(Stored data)
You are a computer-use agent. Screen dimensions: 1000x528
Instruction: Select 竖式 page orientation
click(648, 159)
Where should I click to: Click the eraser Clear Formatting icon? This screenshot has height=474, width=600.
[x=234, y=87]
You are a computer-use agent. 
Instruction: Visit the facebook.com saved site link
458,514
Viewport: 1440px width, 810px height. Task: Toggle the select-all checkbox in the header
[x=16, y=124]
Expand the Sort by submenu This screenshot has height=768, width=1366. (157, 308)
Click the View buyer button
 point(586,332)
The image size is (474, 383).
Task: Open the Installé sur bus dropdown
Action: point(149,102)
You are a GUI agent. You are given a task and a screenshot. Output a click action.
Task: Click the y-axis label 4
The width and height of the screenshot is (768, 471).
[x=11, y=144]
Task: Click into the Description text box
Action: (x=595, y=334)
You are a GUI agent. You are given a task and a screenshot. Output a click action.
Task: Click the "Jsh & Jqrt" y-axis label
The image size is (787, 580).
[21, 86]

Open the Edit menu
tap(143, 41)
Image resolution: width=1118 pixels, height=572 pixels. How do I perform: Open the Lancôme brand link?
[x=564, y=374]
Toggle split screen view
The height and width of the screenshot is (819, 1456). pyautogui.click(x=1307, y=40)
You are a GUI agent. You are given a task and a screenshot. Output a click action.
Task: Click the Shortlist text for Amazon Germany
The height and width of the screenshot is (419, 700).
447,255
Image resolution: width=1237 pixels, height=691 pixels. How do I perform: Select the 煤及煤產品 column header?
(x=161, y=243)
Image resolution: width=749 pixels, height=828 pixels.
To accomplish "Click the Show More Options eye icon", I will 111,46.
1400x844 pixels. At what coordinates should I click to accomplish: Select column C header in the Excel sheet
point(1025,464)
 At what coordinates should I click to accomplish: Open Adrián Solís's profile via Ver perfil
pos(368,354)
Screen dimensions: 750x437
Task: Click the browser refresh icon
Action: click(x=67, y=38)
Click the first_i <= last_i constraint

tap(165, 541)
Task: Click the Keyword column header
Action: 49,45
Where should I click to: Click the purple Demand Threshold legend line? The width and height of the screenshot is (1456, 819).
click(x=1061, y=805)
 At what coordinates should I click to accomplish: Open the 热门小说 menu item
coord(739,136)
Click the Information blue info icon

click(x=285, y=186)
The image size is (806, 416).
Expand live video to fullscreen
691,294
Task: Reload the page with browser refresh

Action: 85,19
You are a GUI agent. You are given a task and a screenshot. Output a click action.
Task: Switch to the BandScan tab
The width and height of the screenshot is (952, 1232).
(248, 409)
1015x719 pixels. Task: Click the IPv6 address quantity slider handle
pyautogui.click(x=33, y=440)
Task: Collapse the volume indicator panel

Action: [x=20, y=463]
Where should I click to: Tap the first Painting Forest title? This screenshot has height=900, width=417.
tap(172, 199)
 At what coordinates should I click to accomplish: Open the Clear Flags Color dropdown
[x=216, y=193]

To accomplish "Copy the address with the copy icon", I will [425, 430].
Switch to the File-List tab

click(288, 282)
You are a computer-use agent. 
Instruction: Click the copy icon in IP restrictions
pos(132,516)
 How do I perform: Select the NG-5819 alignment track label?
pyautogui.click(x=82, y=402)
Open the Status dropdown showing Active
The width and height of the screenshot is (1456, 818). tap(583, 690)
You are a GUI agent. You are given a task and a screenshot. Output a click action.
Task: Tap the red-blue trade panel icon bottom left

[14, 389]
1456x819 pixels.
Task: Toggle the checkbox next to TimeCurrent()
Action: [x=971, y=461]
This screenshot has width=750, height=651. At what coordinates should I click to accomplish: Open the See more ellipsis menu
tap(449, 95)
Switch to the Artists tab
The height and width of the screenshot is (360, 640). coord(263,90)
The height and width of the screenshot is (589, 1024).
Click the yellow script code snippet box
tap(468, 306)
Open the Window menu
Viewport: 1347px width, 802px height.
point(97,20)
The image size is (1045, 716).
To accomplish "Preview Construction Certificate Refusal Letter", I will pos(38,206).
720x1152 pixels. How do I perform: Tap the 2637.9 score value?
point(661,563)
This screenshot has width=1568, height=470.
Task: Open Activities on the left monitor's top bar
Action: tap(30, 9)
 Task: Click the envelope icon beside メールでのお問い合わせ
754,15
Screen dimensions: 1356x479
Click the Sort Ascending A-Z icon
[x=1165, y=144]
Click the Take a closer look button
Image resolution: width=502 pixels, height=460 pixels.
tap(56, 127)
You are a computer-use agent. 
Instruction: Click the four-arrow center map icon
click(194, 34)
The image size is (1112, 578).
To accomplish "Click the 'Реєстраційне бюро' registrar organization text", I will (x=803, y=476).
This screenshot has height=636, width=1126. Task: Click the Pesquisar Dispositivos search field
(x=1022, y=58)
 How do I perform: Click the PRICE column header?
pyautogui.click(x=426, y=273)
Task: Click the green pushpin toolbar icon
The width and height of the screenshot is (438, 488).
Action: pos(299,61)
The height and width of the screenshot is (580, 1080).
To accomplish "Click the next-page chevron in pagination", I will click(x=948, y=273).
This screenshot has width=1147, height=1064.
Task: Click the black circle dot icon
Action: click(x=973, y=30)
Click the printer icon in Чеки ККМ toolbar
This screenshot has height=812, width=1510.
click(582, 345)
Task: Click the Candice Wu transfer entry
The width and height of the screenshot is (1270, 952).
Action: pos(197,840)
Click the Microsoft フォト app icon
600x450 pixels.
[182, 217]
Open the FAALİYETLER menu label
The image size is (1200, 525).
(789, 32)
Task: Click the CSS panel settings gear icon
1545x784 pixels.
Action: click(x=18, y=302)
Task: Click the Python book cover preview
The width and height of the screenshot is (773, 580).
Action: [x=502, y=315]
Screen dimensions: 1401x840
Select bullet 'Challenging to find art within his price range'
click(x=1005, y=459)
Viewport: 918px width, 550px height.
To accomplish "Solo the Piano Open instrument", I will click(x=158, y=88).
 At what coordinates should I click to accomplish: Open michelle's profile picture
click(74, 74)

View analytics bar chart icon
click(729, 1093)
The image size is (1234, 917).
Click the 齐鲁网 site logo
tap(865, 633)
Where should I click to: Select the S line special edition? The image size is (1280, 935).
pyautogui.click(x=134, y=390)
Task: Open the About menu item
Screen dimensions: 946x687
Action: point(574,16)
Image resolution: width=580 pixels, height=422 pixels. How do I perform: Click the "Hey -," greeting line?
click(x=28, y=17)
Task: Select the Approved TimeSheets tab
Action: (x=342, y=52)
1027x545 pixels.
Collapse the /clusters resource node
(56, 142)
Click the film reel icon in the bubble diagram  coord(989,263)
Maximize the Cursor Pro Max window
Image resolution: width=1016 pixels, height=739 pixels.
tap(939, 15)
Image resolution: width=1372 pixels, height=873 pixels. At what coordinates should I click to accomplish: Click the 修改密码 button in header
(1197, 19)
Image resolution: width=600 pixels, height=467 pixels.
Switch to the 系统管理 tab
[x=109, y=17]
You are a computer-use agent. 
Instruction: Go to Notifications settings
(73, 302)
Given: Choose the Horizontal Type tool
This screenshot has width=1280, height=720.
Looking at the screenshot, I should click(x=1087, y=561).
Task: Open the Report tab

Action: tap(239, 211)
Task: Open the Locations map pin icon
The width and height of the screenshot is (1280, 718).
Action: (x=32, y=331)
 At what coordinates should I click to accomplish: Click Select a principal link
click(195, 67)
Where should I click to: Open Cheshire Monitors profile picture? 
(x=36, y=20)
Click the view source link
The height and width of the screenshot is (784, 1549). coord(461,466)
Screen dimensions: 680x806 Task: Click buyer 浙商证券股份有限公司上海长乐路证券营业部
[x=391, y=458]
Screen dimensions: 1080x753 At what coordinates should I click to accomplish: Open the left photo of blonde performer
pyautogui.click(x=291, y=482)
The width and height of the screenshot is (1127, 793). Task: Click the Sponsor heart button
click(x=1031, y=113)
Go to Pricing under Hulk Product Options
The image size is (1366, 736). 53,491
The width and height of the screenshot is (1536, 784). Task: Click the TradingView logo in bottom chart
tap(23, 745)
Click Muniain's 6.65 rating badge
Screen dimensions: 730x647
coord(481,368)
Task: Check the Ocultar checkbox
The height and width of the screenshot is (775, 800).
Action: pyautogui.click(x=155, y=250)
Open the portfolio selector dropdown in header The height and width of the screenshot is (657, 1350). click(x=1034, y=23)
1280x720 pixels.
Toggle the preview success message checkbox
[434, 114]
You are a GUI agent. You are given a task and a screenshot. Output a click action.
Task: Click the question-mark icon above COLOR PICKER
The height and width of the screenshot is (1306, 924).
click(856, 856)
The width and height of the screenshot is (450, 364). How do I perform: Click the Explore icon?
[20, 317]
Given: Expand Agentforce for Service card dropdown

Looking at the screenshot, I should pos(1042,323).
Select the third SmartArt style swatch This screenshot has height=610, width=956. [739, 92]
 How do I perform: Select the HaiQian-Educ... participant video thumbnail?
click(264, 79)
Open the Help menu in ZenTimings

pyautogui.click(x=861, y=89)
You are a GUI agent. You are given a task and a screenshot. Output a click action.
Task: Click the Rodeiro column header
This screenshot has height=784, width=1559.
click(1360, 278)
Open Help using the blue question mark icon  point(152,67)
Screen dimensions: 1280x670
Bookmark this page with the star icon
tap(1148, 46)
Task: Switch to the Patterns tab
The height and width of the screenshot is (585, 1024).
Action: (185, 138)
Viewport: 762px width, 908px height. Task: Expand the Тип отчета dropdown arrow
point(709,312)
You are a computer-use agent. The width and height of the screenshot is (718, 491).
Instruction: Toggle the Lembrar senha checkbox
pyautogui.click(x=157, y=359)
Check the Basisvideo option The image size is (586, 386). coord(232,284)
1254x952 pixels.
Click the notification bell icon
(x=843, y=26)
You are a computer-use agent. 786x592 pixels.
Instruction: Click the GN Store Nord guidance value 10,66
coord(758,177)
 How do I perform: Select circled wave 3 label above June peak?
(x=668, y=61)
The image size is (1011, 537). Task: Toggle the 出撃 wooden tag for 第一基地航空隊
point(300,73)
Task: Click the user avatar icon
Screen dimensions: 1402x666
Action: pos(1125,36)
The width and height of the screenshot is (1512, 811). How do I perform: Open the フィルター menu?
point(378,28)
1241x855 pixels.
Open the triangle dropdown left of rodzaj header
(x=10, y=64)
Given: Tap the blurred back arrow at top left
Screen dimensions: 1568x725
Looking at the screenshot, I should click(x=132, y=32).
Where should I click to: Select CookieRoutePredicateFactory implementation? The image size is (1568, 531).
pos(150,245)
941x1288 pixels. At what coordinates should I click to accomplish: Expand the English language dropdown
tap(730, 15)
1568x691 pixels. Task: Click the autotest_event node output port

- _DO THIS_: Can you update everything from the line containing "Image resolution: width=600" down to the line containing "(x=36, y=20)", replacing "Notifications settings" with "Privacy settings" and leaving the rest unchanged?

- _EXERCISE ANSWER_:
Image resolution: width=600 pixels, height=467 pixels.
Switch to the 系统管理 tab
[x=109, y=17]
You are a computer-use agent. 
Instruction: Go to Privacy settings
(73, 302)
Given: Choose the Horizontal Type tool
This screenshot has width=1280, height=720.
Looking at the screenshot, I should click(x=1087, y=561).
Task: Open the Report tab

Action: tap(239, 211)
Task: Open the Locations map pin icon
The width and height of the screenshot is (1280, 718).
Action: (x=32, y=331)
 At what coordinates should I click to accomplish: Click Select a principal link
click(195, 67)
Where should I click to: Open Cheshire Monitors profile picture? 
(x=36, y=20)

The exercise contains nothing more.